The Korle-Bu Hb Variant in Caucasian Women With Type 1 Diabetes
A pitfall in the assessment of diabetes control
- Ana Chico, MD, PHD1,
- Anna Padrós, MD2 and
- Anna Novials, MD, PHD1
- 1Department of Diabetology, Fundación Sardà Farriol, Barcelona, Spain
- 2Department of Biochemistry, Quality Medical Service Laboratory Medical Center, Barcelona, Spain
- Address correspondence to Dr. Ana Chico, Fundación Sardà Farriol, Department of Diabetology, Paseo Bonanova 69, Barcelona 08020, Spain. E-mail: 28299acb{at}comb.es
Measuring HbA1c concentrations in diabetic patients is an established procedure for evaluating the long-term control of diabetes. The Diabetes Control and Complications Trial confirmed the direct relationship between diabetes complications and HbA1c levels in type 1 diabetic patients. As a result, both the American Diabetes Association and the European Group for the Study of Diabetes have drawn up guidelines for assessing glycemic control by measuring HbA1c levels.
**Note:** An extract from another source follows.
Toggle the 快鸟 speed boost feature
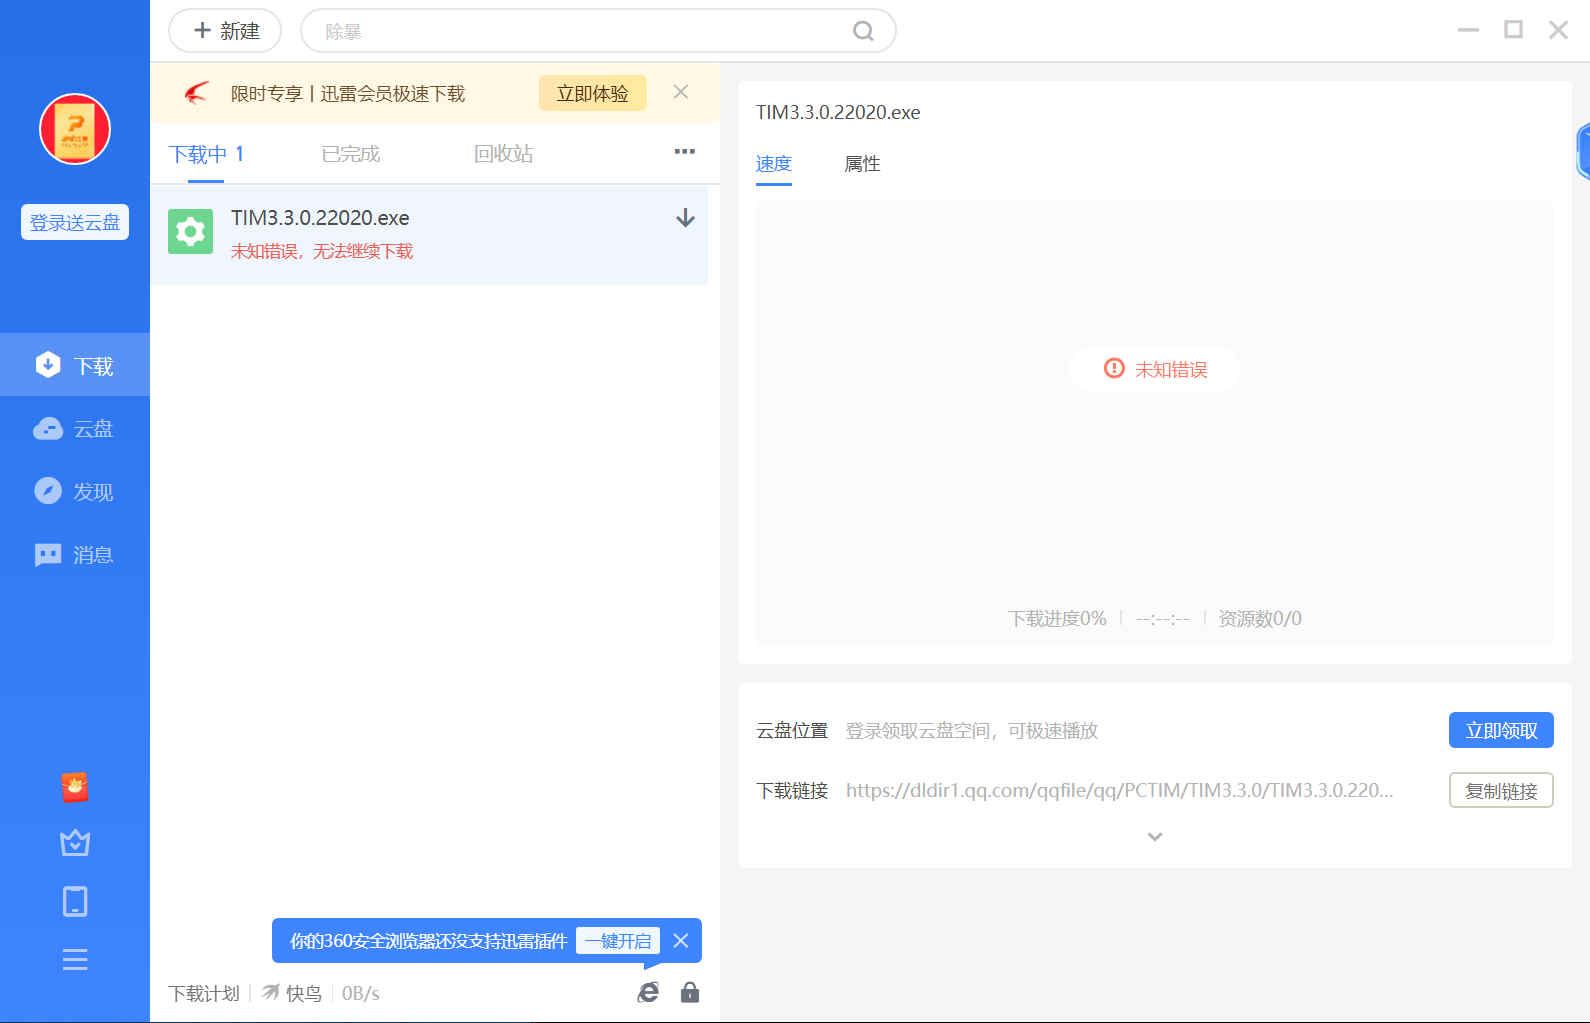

However, in spite of advances in standardizing methods for measuring HbA1c concentrations, an increasing number of Hb variants produce false HbA1c determinations.
We report the first case of the Korle-Bu Hb variant in a Caucasian woman, which is also the first case described in a diabetic subject. We also describe the interference of this variant in some of the methods used to determine HbA1c concentrations. In our patient, HbA1c levels were underestimated for 20 years and, as a result of this misleadingly good metabolic control, the patient has developed microangiopathic diabetes complications.
A 29-year-old Caucasian type 1 diabetic woman was referred to our center in order to optimize her glycemic control because she was planning to become pregnant. Diabetes had been diagnosed 20 years earlier, and she had since been …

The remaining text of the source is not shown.